▸ DATA FOR THE TASK
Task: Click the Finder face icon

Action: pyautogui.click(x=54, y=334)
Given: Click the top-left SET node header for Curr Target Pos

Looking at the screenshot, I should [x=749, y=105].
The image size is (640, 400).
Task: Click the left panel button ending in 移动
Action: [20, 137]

▸ WHAT YOU ARE ASKED TO DO
What's needed is every line of the listing, transcribed word for word.

▸ YOUR SOLUTION
Task: Click the Finder face icon

Action: pyautogui.click(x=54, y=334)
Given: Click the top-left SET node header for Curr Target Pos

Looking at the screenshot, I should [x=749, y=105].
The image size is (640, 400).
Task: Click the left panel button ending in 移动
Action: [20, 137]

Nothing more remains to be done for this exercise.